J'interroge Val sur un ton apaisant :

— Nos voitures étaient-elles toujours là quand vous êtes partis ?

— Je n’ai pas eu le temps de voir, répond-elle, calmée, le visage ravagé. C’était horrible, tu sais…

Que faire ?

L’autre me surveille avec une expression glaciale qui ne m’intimide pas.

Trop de questions m'assaillent. Trop de sourdes visions s'emparent de ma mémoire. La panique, les cris, ça ne peut pas être réel. Je ne parviens pas à m'enfuir de ce cauchemar. Je ferme les yeux et me somme de revenir dans la réalité, sans succès. Mon regard se pose toujours dans cette même pièce où rien ni personne ne se secoue. Ma nouvelle tentative demeure vaine, elle aussi.

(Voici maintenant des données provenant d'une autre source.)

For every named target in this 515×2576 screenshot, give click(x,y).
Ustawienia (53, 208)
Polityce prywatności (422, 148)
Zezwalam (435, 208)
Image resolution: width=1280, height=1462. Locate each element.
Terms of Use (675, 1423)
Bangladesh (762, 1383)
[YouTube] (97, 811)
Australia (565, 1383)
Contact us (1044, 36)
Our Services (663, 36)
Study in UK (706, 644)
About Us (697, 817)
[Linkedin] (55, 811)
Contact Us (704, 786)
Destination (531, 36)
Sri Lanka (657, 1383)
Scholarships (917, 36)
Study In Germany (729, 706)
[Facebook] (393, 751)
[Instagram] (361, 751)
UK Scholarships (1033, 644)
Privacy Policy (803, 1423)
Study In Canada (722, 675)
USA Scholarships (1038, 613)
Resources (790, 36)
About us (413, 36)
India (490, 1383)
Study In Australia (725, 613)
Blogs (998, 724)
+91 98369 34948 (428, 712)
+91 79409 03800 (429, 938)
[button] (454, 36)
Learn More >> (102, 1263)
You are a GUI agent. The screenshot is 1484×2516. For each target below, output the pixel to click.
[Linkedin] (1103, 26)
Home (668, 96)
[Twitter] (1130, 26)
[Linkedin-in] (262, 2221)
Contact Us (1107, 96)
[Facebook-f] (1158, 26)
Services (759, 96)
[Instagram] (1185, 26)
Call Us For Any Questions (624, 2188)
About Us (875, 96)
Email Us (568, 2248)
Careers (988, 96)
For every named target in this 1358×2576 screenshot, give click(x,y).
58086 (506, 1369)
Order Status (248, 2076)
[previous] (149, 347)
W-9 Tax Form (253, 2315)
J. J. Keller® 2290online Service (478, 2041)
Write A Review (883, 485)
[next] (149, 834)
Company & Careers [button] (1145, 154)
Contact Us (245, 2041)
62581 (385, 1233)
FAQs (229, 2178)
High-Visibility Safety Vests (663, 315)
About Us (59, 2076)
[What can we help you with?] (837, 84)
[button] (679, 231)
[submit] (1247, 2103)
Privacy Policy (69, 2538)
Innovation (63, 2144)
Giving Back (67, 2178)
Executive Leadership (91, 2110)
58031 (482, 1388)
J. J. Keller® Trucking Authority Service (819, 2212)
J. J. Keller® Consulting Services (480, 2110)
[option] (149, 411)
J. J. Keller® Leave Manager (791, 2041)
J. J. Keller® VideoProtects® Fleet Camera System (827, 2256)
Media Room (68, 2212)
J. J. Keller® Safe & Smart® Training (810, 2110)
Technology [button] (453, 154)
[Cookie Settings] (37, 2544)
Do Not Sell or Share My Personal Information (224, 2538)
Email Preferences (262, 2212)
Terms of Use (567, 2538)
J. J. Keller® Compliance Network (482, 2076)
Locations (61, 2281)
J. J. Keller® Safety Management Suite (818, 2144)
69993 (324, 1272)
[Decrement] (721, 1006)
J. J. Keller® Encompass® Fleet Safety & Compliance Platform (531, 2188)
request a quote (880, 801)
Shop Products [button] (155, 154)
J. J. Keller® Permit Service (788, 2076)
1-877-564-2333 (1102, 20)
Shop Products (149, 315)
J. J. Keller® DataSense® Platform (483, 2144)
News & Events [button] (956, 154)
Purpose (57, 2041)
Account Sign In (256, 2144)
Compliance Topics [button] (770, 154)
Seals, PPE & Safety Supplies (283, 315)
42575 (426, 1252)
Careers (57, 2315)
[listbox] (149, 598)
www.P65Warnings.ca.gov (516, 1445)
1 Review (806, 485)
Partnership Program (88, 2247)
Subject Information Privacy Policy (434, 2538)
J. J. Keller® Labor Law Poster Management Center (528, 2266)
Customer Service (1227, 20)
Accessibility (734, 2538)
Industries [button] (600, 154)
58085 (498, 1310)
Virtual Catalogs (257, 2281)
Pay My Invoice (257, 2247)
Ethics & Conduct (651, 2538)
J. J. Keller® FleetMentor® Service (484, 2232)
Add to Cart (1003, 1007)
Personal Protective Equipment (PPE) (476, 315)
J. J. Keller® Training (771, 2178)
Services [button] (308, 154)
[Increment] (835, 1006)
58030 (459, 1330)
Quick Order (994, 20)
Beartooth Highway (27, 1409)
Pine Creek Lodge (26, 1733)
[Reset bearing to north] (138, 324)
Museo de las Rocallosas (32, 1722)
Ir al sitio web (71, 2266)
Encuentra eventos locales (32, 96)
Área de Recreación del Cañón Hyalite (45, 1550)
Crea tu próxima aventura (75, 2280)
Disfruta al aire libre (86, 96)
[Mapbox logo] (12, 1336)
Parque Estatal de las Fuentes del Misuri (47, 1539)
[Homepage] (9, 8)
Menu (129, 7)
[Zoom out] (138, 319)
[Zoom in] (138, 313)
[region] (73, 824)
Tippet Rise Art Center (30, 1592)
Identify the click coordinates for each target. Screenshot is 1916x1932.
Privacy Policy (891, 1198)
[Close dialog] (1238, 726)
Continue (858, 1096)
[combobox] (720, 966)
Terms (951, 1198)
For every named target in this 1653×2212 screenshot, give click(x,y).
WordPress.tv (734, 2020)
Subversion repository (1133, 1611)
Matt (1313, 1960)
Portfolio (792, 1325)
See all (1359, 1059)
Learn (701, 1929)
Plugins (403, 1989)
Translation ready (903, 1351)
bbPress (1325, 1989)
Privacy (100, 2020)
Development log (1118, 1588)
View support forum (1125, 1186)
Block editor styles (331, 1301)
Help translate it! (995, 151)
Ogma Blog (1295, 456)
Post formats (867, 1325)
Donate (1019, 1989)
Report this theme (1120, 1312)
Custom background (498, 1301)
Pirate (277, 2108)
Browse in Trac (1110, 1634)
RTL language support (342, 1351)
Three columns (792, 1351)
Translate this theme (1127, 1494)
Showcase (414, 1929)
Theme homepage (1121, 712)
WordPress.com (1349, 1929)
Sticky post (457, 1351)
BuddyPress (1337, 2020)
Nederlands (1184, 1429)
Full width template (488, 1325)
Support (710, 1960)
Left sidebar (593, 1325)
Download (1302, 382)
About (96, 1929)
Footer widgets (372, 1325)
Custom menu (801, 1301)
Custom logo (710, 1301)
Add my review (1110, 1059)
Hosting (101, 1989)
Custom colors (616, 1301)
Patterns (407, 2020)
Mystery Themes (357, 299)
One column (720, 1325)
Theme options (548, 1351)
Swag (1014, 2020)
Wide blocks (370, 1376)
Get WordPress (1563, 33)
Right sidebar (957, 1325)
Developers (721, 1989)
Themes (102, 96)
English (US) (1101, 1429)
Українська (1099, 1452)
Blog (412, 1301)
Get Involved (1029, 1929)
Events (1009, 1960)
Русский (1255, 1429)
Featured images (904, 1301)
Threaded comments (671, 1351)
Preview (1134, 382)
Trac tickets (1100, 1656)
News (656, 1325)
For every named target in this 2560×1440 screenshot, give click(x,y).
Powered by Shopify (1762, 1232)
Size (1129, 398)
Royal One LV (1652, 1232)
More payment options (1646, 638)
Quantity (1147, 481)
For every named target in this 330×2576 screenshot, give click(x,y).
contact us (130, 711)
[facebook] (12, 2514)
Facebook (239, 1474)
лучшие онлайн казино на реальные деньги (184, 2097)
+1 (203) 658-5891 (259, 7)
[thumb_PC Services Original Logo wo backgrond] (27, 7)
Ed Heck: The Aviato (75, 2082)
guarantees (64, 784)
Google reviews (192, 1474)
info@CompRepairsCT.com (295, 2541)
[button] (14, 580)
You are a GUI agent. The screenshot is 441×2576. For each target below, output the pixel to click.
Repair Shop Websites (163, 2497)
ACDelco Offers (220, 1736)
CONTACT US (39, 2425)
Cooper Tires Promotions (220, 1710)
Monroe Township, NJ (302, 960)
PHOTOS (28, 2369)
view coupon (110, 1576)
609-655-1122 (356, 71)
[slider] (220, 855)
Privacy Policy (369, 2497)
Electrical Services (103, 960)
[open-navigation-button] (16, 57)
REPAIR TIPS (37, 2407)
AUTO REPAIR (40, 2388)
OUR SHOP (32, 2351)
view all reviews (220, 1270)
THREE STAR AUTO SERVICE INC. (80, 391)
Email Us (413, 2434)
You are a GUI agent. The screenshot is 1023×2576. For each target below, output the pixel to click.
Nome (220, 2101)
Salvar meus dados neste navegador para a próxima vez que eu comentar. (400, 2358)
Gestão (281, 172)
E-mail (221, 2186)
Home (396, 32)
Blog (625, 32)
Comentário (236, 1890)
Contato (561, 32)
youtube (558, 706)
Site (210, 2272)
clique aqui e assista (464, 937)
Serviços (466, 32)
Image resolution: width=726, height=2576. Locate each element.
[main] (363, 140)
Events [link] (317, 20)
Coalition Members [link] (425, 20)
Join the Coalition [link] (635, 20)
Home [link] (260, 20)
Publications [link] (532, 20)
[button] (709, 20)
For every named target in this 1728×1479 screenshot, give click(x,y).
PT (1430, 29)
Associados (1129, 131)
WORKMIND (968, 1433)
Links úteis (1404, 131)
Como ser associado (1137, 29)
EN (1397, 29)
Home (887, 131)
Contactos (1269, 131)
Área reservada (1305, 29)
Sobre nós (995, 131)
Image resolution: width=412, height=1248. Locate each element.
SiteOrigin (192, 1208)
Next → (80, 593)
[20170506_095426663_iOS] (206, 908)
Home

L'autre se décale de sa bibliothèque d'un pas en avant et rabâche :

— Commence par manger un peu. Après, on pourra parler. Quand tu auras repris des forces.

Manger ? Si la situation n'était pas si tragique, c'en serait presque risible ! Nous avons plus urgent à faire que bouffer des canapés. Nous assurer que nos familles vont bien !

— Je me casse ! Les filles, vous m’accompagnez ?

Dernier essai. Ma détermination ne flanchera pas, quelle que soit leur décision et malgré l'angoisse qui m’oppresse. Je me dirige vers ce qu’il me semble être une porte d’entrée.

Hélas l’autre, il court rudement vite lui, me bloque le passage encore une fois. Une profonde inspiration retient mon calme apparent qui menace de s'envoler, tout comme mes illusions.

— Tu as l'intention de m'étouffer à nouveau ? lui demandé-je, un fusil dans chaque œil.

— Tu n’es pas prête à sortir, m'informe-t-il, une main sur le panneau de bois.

— Tu vas devoir m’enfermer pour m’empêcher de passer. Décale-toi, je grince, les poings serrés.

Il conserve sa position, amusé, puisqu'un sourire se dessine sur ses lèvres. Peut-être qu'avec une once de politesse, il m'écoutera :

— S’il te plaît.

— Non.

Il se fout de moi ! Ma patience a atteint ses limites :

— Dégage !

Je le pousse. Il reste de marbre en secouant la tête et ricane.

Mes doigts agrippent violemment la poignée, tandis que les siens reposent toujours sur l'ouverture. Son regard glacial ne m'apaise pas, pourtant plus que sa voix dure, ce sont ses mots qui me stoppent :

— Tu comptes y aller comment ? Avec tes deux petites jambes ? Je ne te donne pas deux minutes à vivre si tu pars. Par contre, je peux t’emmener.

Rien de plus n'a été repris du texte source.